Y-intercept: linearity study in GC Solvent method validation

[sg]

Hi there,

I am currently encountering an issue for y-intercept during my GC method valiadtion work for determination of solvent DMF. As you know during method valiadtion for linearity study, the y-intercept against response at nominal concentration should be reported.

The R value I obtained is 0.9989. However the y-intercept value against response of nominal concentration is 22% which is too high to be acceptable.

Could anyone here to advise why such thing can happen? why good R value give such bad y-intercept? what does y-intercept against reponse of nominal concentration mean?

Thank you very very much!
sg

btw. the linearity range is from 60% to 140% of ICH limit for DMF. the LOQ is about 30% of ICH limit. I wonder if it is too close to LOQ level and the reponse is too low?

[krickos]

Hi Sg

Could you please share the method and which type of quntification you have used? (external standards or standard addition, how does sample/standard preparation look like).

You could have a sample matrix effect but hard to tell without the detailed information.

As for the concentration it is also hard to say without chromatogram/info about how much you put into the vial (30% of ICH limit 880ppm says "nothing" without knowing dilution/sample preparation).
However as a general comment, DMF is a high boiler (156°C) has a polar function and as such DMF is somewhat harder to analyse with headspace injection than a equivalent (response wise) non polar solvent with lower bp.

22% too high, I assume you mean a recovery of 122%?. What is the RSD at that level?

[chromatographer1]

Nominal concentration?

Your data is confusing. If you have an x-axis intercept which is negative, then your sample contains DMF and that moves your line according.

OR, your method contains an artifact which skews your line. This could be system DMF contamination which is not unusual if you have a cold spot or active sites present.

## Exercises
1. In the DMF linearity thread, what R value did the original poster obtain?
2. According to the DMF linearity thread, why is DMF somewhat harder to analyze by headspace injection? Answer in one to three sentences.
3. Extend the DMF linearity thread past its final post.

## Provided data
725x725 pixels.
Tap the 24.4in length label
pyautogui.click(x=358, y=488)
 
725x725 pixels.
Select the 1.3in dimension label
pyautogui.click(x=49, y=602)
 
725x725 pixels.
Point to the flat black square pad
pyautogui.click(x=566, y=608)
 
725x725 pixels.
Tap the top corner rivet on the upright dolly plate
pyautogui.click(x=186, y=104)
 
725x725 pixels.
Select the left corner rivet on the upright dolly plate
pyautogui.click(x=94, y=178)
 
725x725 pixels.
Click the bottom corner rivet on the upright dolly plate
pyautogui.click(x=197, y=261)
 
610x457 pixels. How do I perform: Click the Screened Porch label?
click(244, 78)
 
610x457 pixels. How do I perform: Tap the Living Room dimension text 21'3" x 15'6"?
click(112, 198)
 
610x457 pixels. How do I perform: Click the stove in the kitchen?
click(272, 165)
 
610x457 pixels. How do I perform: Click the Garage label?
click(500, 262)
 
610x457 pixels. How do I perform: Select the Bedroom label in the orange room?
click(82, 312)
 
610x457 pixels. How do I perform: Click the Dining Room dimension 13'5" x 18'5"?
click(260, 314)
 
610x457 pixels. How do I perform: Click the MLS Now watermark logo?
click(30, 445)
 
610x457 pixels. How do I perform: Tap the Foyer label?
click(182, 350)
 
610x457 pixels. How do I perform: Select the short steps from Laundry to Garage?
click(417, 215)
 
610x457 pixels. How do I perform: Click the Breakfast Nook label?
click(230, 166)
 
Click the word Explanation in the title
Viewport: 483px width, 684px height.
...
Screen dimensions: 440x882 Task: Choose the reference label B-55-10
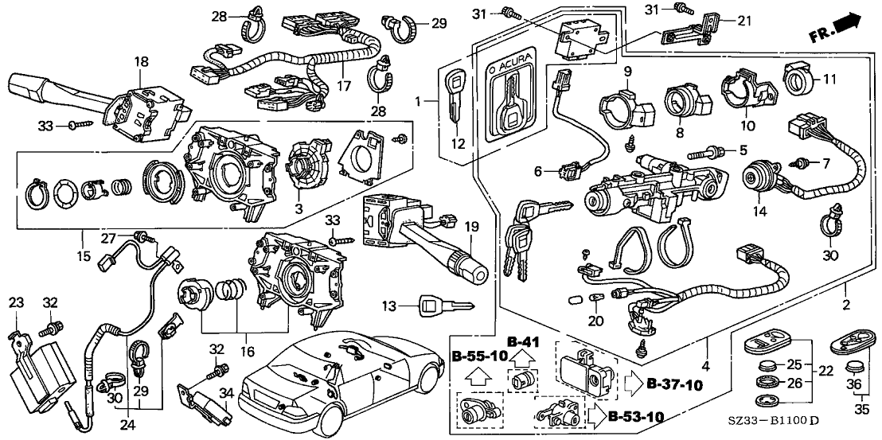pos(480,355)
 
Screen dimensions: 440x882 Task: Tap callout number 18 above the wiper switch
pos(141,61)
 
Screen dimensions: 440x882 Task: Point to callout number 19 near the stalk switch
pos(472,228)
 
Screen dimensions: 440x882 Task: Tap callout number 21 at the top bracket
* * *
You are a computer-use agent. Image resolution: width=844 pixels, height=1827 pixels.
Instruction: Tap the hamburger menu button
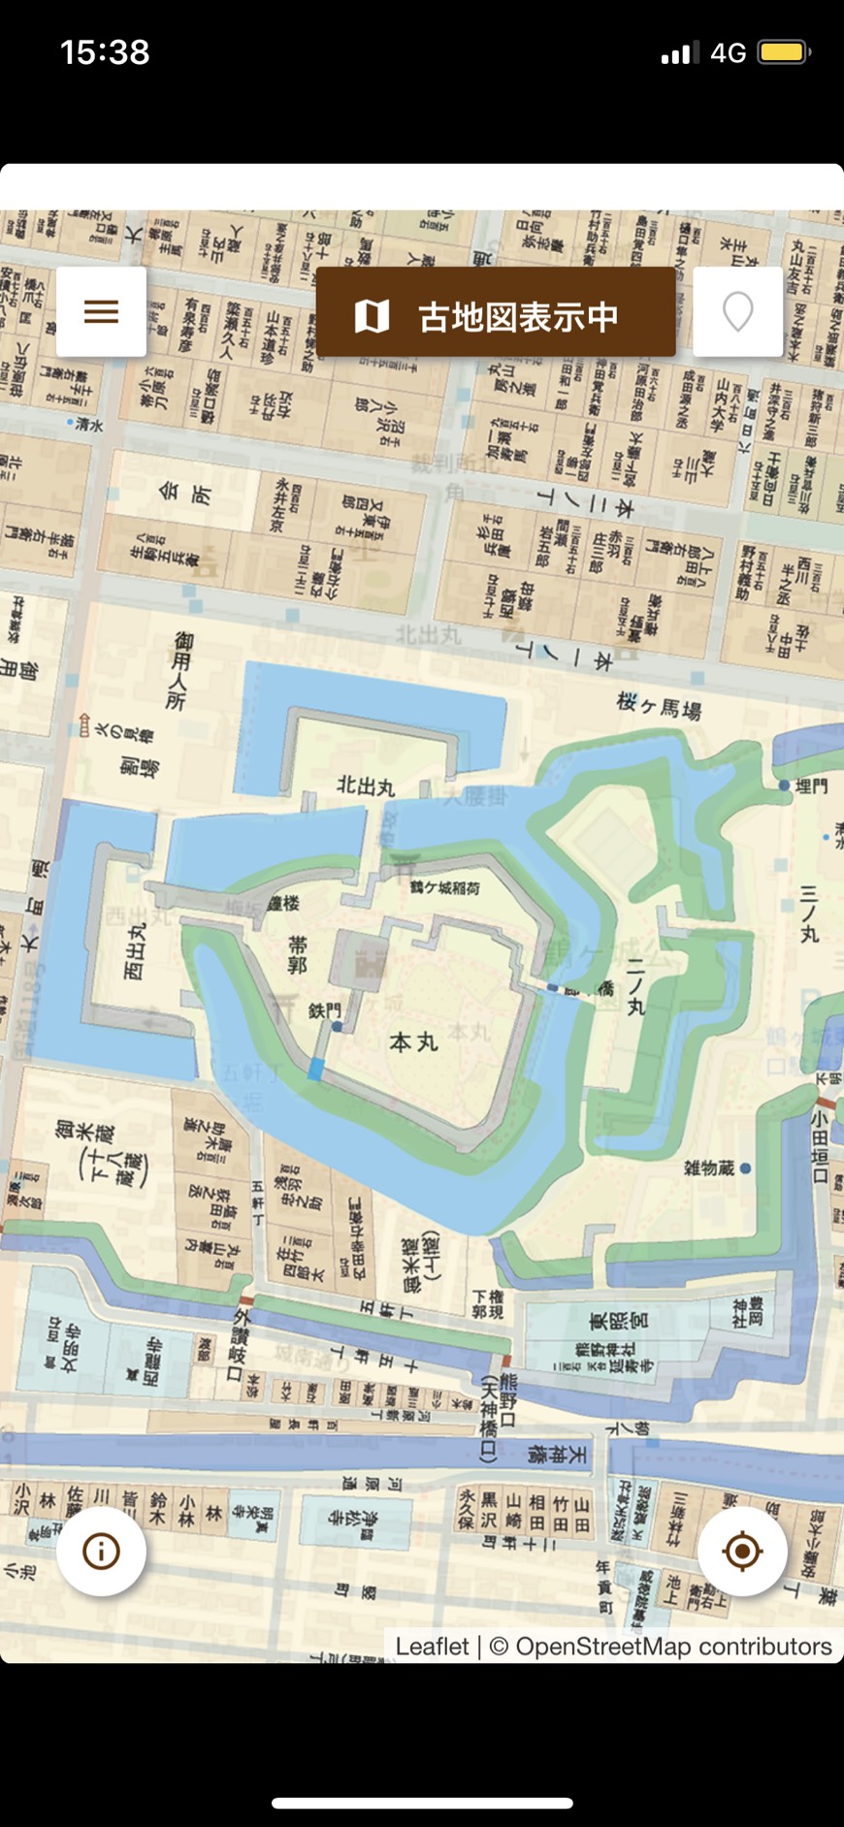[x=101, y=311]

## Task answers
1. 0.9989

2. DMF is a high boiler (156°C) and has a polar function. It is therefore harder to analyze by headspace injection than a non-polar solvent with a lower boiling point and an equivalent response.

3.
The easiest explanation is your dissolution solvent contains an impurity which coelutes with DMF in your chromatography system. If you are using DMAc as a solvent this is quite possible.

More information about your hardware and solvents=concentrations used are needed before a good trouble shooting evaluation can be offered.

best wishes,

Rodney George
consultant

[sg]

Hi,

The method is OVI method using external standardization. Agilent G1888A headspace sampler is used.

The system has no DMF contamination. DMSO is used as diluent. For the linearity study, I did not use sample solution but just use DMSO solution containes different conc. of DMF. Each conc. level I prepare three solutions. So the data used for linearity is from the mean of three results.

The regression is y=10.5343x-0.0722. The peak area for 100% of specification limit is 0.8111.

Since the DMF peak response is not high, I found that the integration can cause very big impact on the linearity especially at low conc. like 60% and 80%.

Here are the raw data:

Conc. (%w/w) peak area
0.0508 0.4832
0.0677 0.6151
0.0846 0.8111
0.1015 1.0098
0.1184 1.1760

The calculated LOQ is 0.03%w/w and 6 spiked sample at this conc gives %RSD 6.0 which is considered good.

Please let me know if more data needed.

Thank you!

[grzesiek]

from the data you've provided "the y-intercept value against response of nominal concentration is" about 9%. How did you calculate 22%?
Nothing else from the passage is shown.